> [Records supplied]

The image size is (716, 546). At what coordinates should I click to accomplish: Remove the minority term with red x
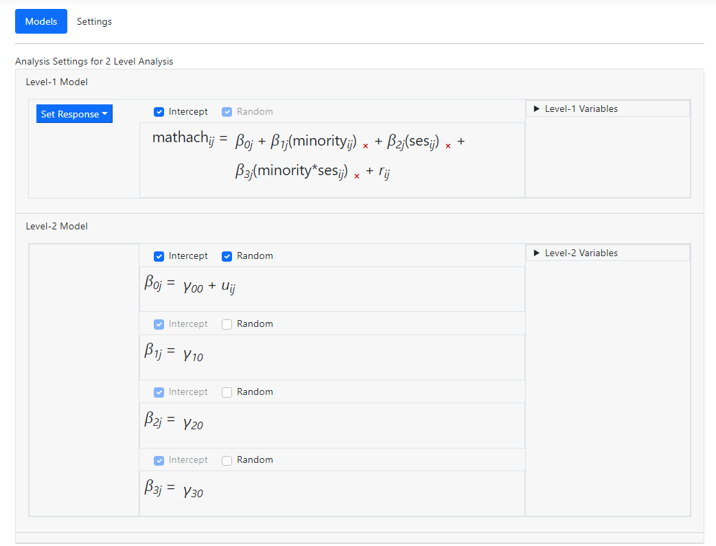pos(365,146)
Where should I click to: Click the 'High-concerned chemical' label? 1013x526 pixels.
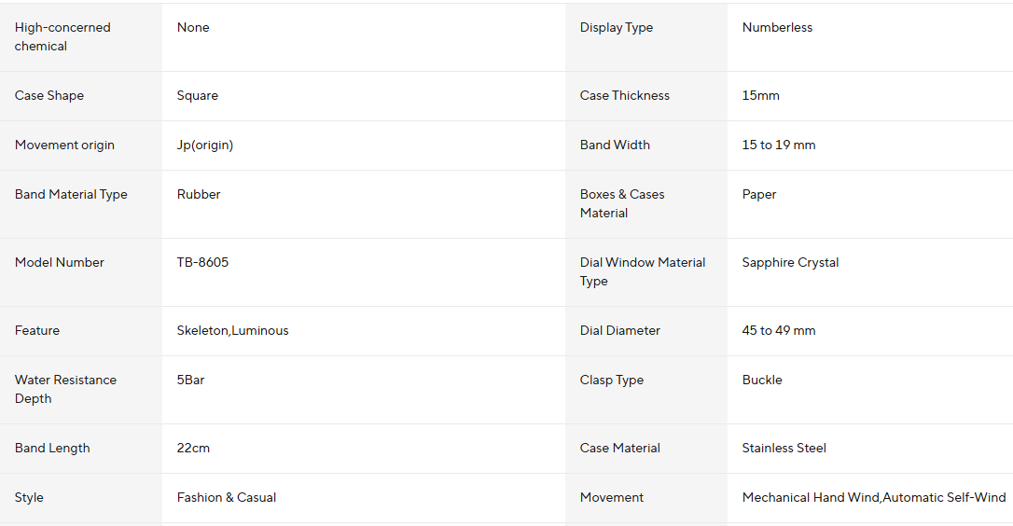(62, 37)
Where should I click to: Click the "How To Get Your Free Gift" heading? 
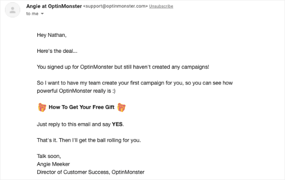(82, 107)
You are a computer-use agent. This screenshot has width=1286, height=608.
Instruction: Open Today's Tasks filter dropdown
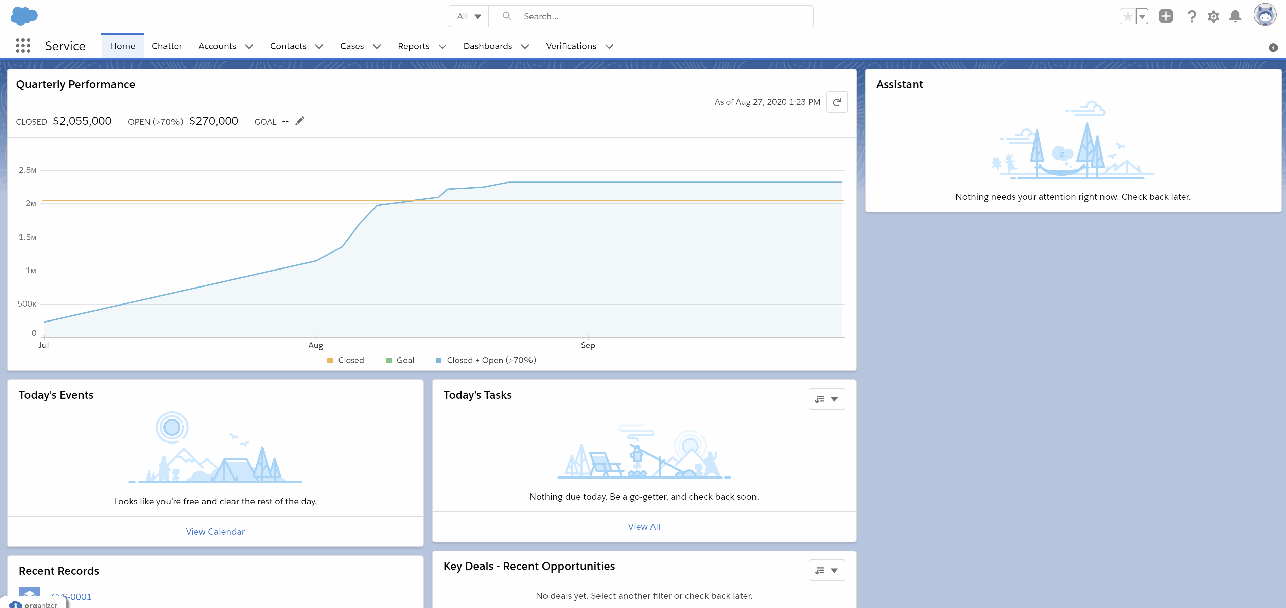[826, 399]
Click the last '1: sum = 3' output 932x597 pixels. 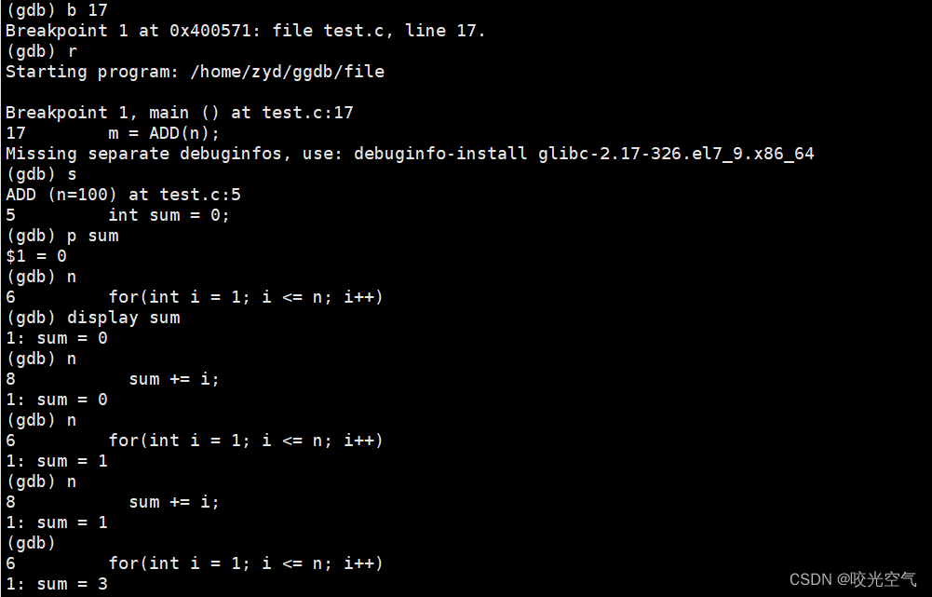click(57, 584)
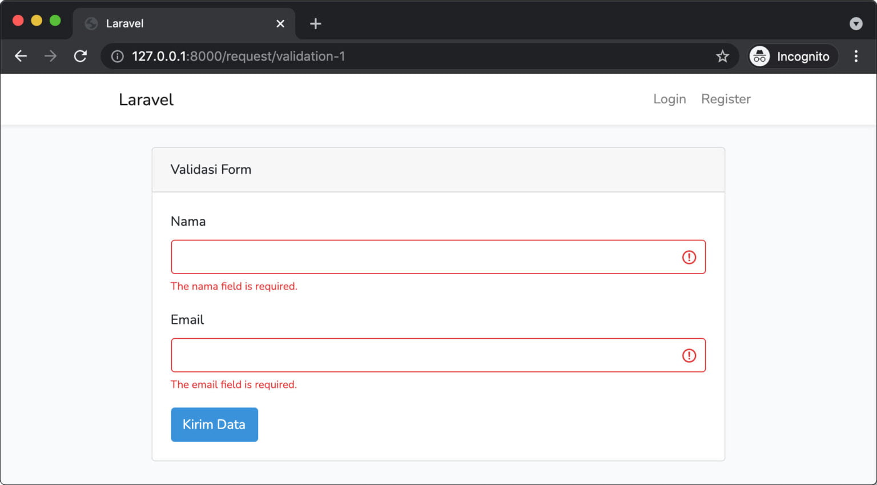Click the error exclamation icon in Nama field
877x485 pixels.
point(689,257)
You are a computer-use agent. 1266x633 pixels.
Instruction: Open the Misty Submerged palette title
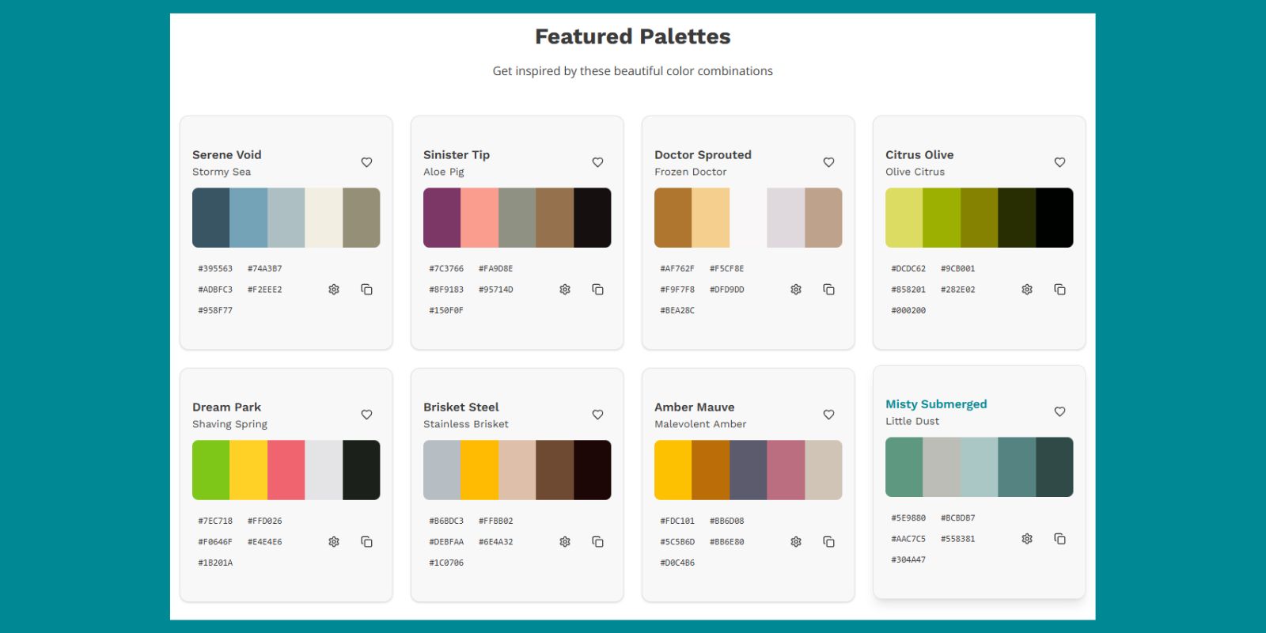coord(936,404)
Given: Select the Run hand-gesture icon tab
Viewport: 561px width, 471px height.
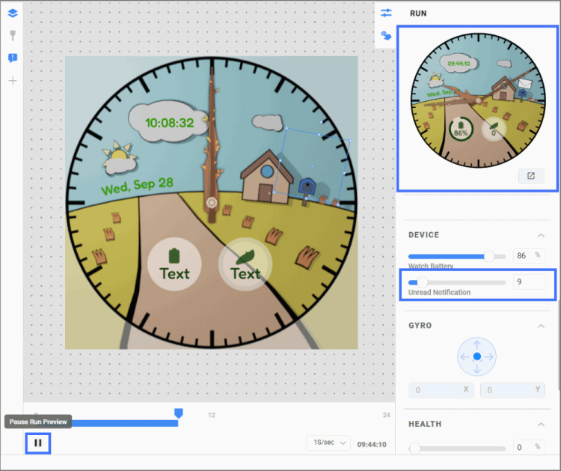Looking at the screenshot, I should 386,35.
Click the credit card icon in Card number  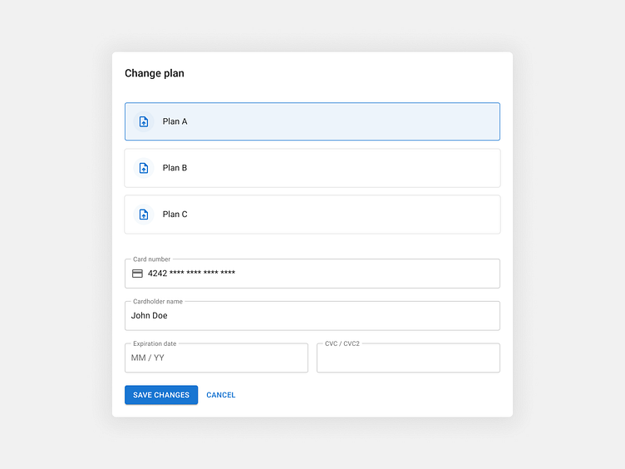pos(138,274)
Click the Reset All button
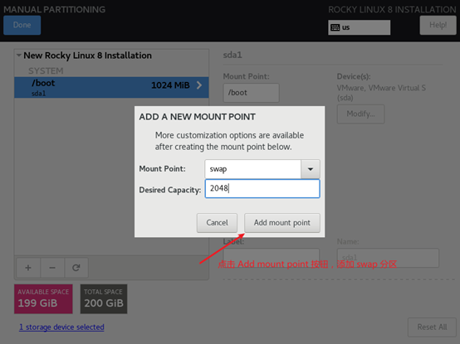The height and width of the screenshot is (344, 460). coord(432,327)
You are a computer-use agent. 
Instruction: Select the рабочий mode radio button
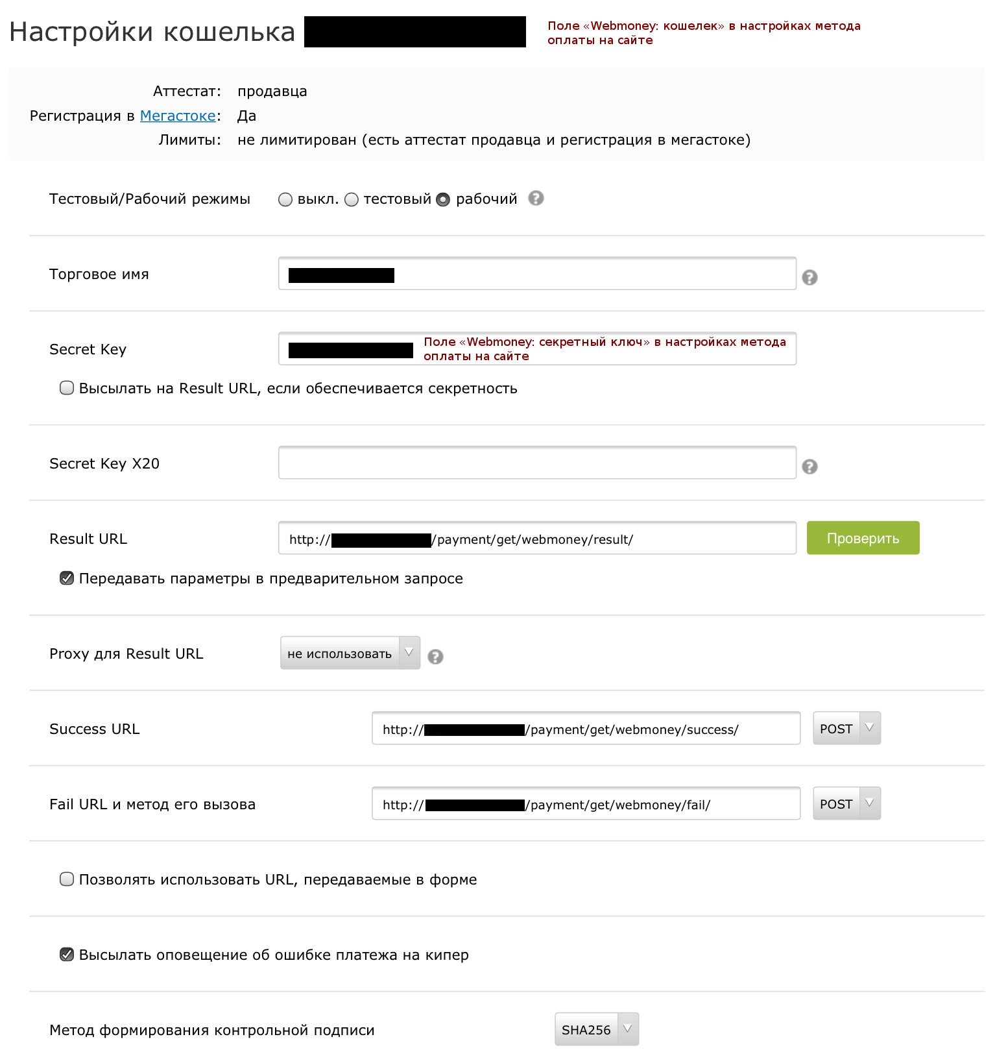(x=443, y=200)
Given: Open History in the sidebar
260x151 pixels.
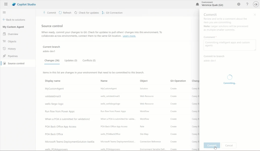Looking at the screenshot, I should pos(12,49).
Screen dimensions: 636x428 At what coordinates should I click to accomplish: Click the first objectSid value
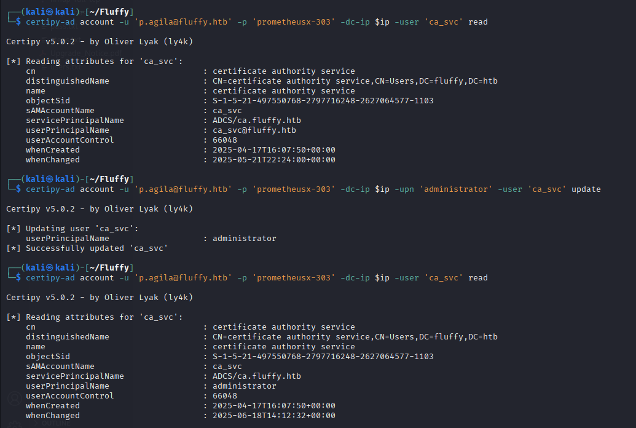click(x=323, y=101)
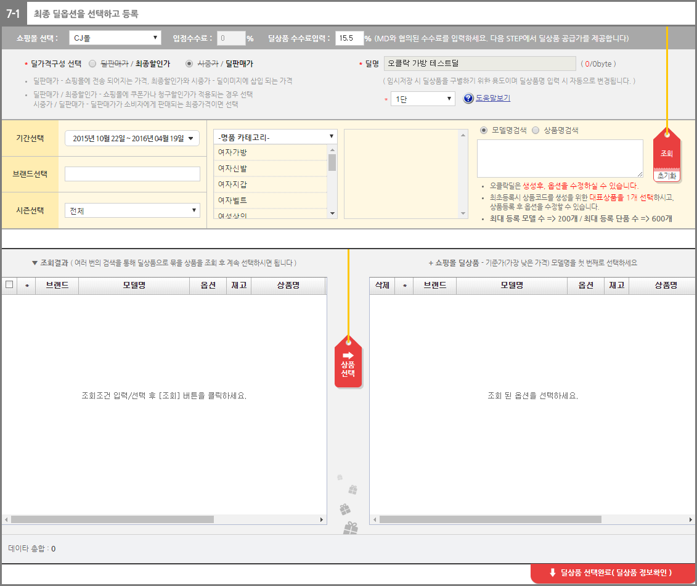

> [What you need to do] Please turn everything from the line containing "Click the Reset All button" down to the end of the material into a numbered list, skipping blank lines. Leave the pictures out.

> [Answer to the task]
1. Click the Reset All button
2. The height and width of the screenshot is (344, 460). coord(432,327)
3. You are a computer-use agent. 
4. Instruction: Select the рабочий mode radio button
5. (x=443, y=200)
6. Given: Open History in the sidebar
7. 260x151 pixels.
8. Looking at the screenshot, I should pos(12,49).
9. Screen dimensions: 636x428 At what coordinates should I click to accomplish: Click the first objectSid value
10. click(x=323, y=101)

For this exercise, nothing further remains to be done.